There are other options, the first of which is to lower prices - this is already happening, most dramatically and effectively in housing. Housing is more affordable today than it's been in a decade. Another option is in my micro-bio: Americans coming to realize that we employ each other, when we buy foreign made products we are laying off American workers. The list goes on and on.
The only thing that I'm sure that "Cons" object to is Big Government. If the federal government did what they are required to do, it would be great. But they don't, they head off on social engineering issues, leaving "regulation, oversight, and enforcement" to a handful of unappreciated and ridiculed lackeys.
the post office to lay off as many as 125,000 people..
gm still needs to buy back the 500,000,000 shares owned by the american people and they are shutting down production of the volt and laying off at least 1300 people..
that obama...running to beat greece to the bottom...
New jobs pay less and require our kids to go more in debt for a poor education. Savings are getting eaten up. Housing can't go anywhere. Our trade deficit is sucking money and jobs straight out of the economy. We have a tidal wave of seniors unprepared for retirement on the horizon. Healthcare costs have moved out of the common man's reach.
The next election is going to the party with some real economic solutions. If the Republicans want a platform of attacks on women, unions, seniors, education, the safety nets, etc; go for it.
But nothing will change unless the opposing party gets off its backside and starts talking about serious reform of taxes, trade, education, healthcare, etc. Show us the plans and maybe the people will give you the votes to make it happen.
A few high profile commissions created right now to have legislation ready to push through in the new year would go a long way to getting some voter support. Hope didn't lead to change. How about some change to restore hope?
That rules out Dems and Repubs, except for Buddy Roemer.

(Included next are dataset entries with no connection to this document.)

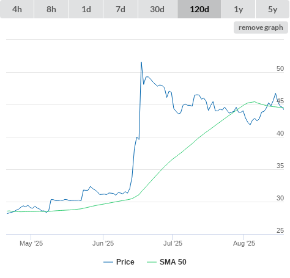Switch chart to 1y range
Image resolution: width=290 pixels, height=278 pixels.
coord(239,9)
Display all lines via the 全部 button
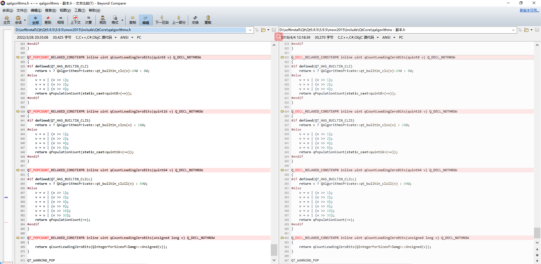The image size is (541, 264). coord(35,20)
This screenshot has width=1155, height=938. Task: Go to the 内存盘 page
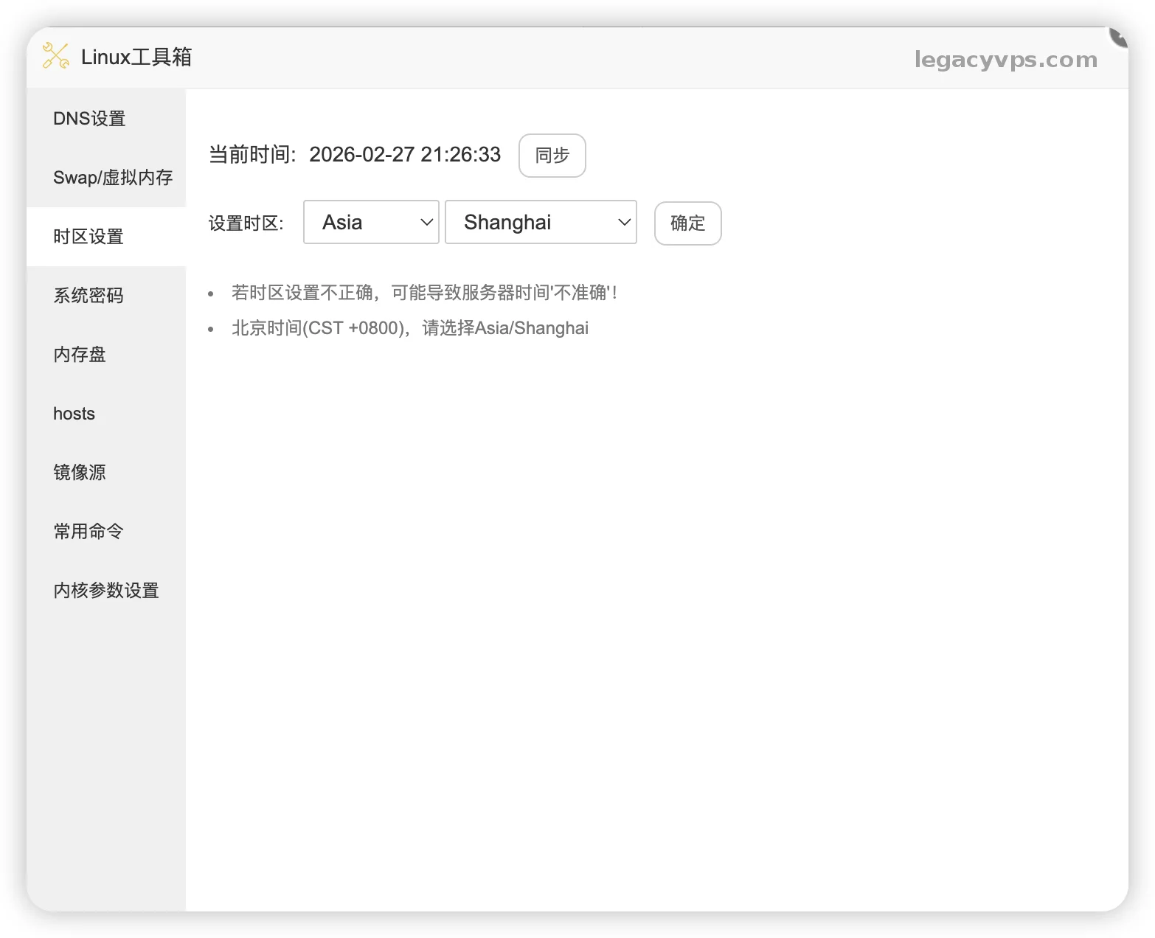pyautogui.click(x=80, y=355)
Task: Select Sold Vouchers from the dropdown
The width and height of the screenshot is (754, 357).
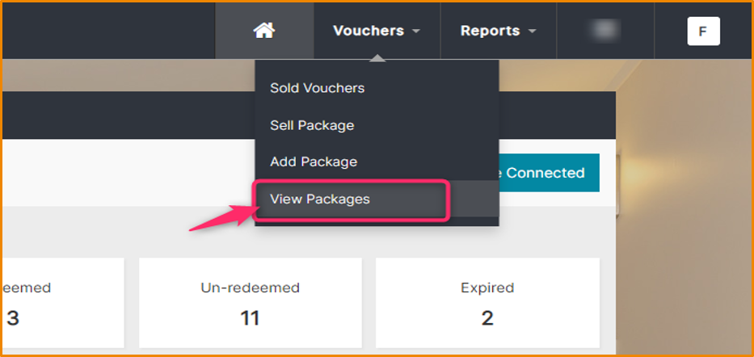Action: coord(317,88)
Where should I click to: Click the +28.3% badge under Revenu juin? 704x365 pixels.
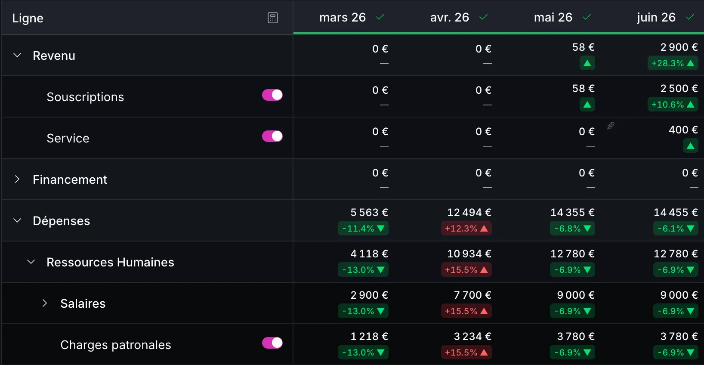pyautogui.click(x=673, y=63)
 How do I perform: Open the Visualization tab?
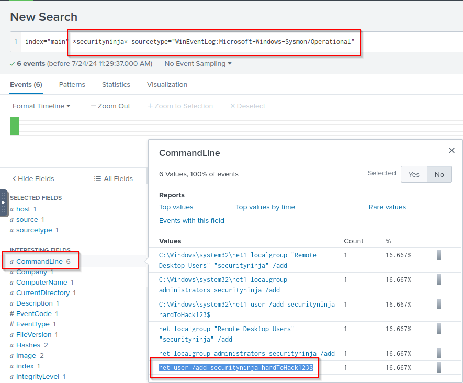point(167,85)
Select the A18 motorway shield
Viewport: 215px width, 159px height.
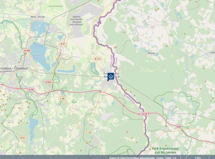click(x=179, y=127)
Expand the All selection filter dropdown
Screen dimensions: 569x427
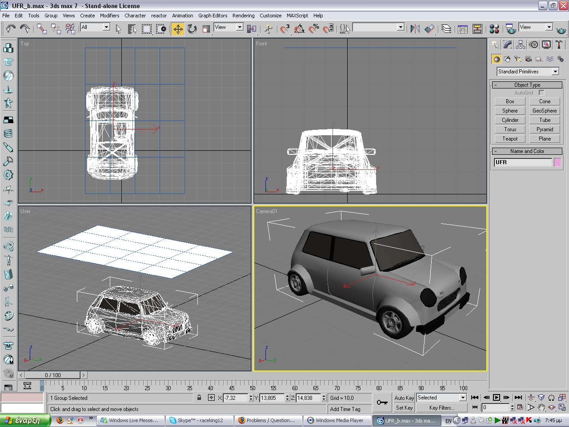coord(106,27)
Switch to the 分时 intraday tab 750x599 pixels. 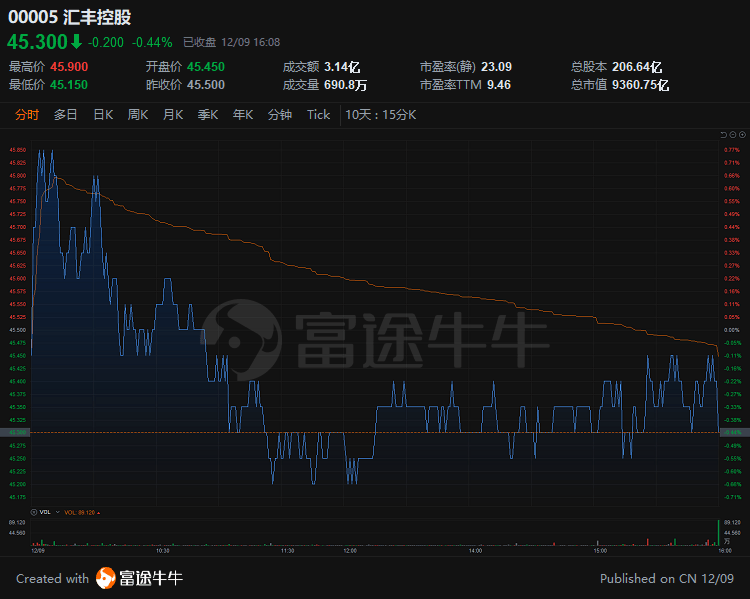[x=27, y=114]
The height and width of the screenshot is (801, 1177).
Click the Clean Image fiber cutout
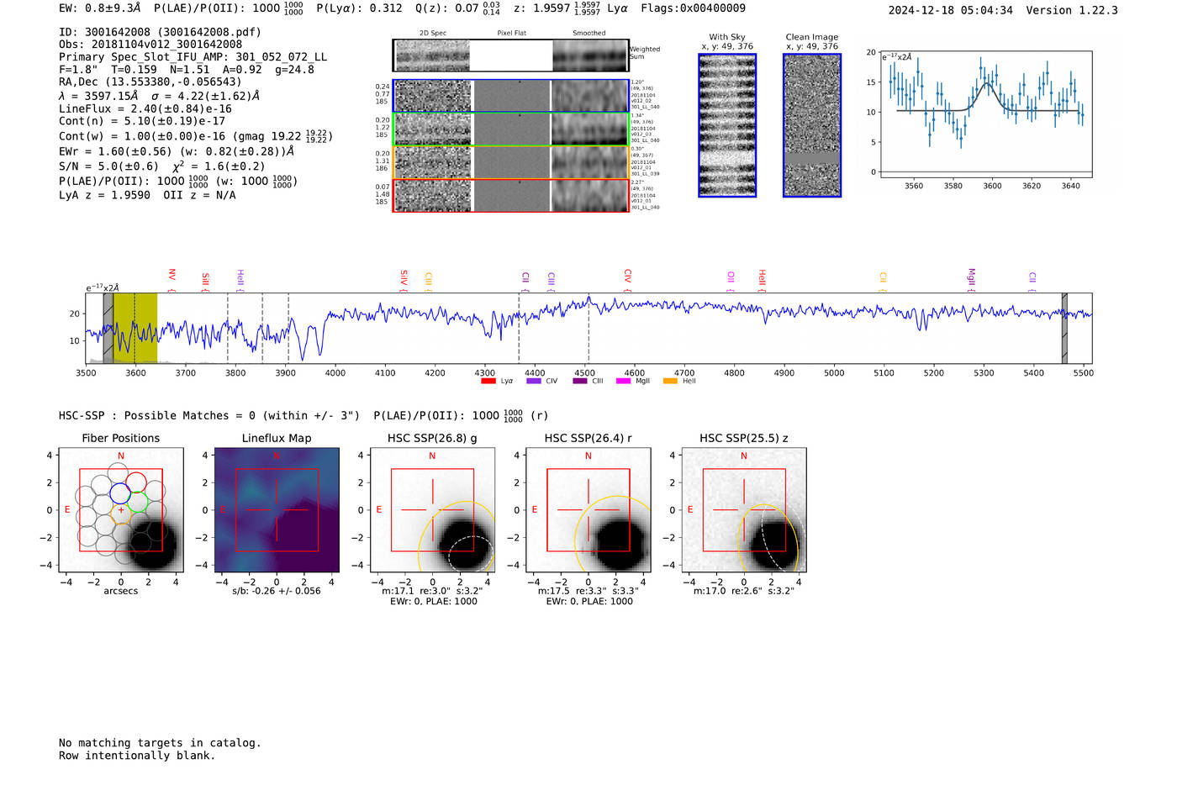point(812,125)
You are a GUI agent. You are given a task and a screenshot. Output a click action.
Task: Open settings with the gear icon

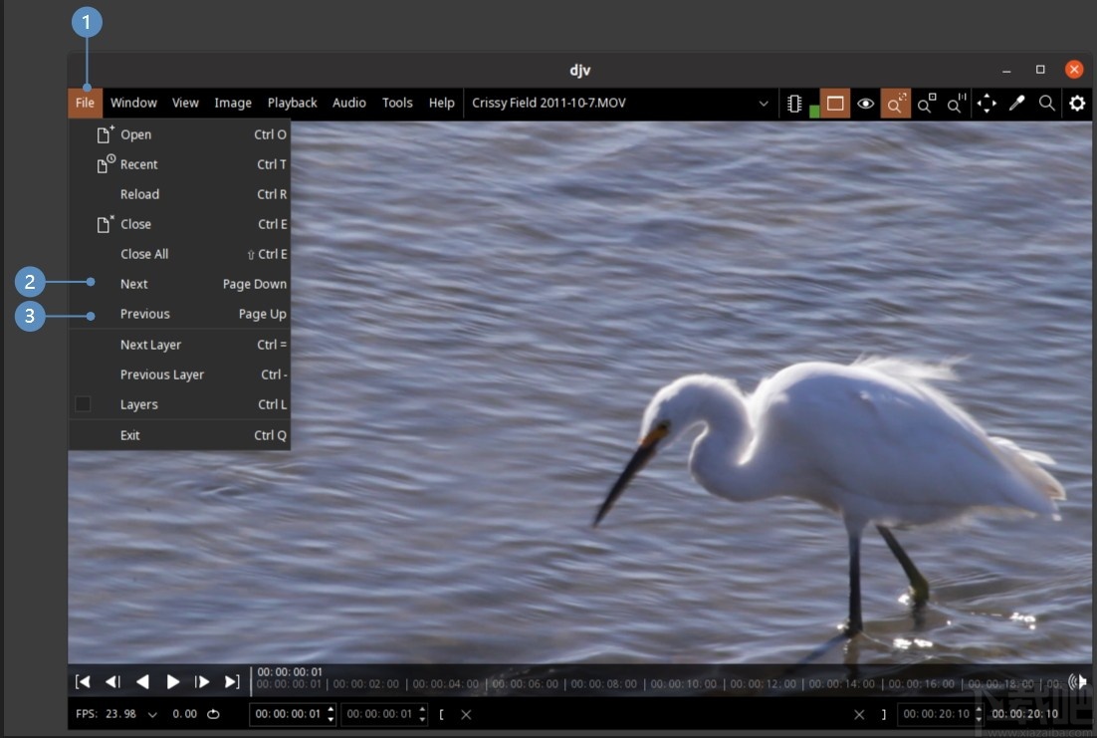1077,104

1. Manufacturing Employment is a distant shadow of its former self. More than half of the real underemployment/unemployment rate is due to the collapse of domestic manufacturing (http://www.economicpopulist.org/content/most-job-loss-offshoring-not-recession)
2. Illegal Alien Workers: a conservative estimate of 12 million "undocumented" workers drive the bottom of the wage scale toward zero. http://immigrationreform.com/2012/03/06/the-new-radical-chic-send-an-illegal-alien-to-college/
Until we confront the real reasons for the problem, the economy will oscillate along a new depressed baseline.
Rise of the FIRE economy (and Wall Street's pervasive infiltration of government)
http://www.mybudget360.com/financialization-era-banking-welfare-captured-our-economy-wealth-financial-debt-leverage/
Reagan had a baby recession compared to this... It was cyclic not a total structural economic collapse.
Clinton the best job record... only avg'd about 300K jobs per month.
Bush2 avg job increase was 300K jobs per YEAR, mostly government, while the population grew by 300 million.
Regards
So no, this is not a slow recovery, its amazing its not a great depression. Its not just a cyclic recession... and will take a long time to undo for the most part wrong way 30 years of outsourcing.
How long to re-open the 60,000 closed factories under Bush, and Neither hoover nor reagan, nor clinton were handed two ongoing unpaid for wars along with massive debt.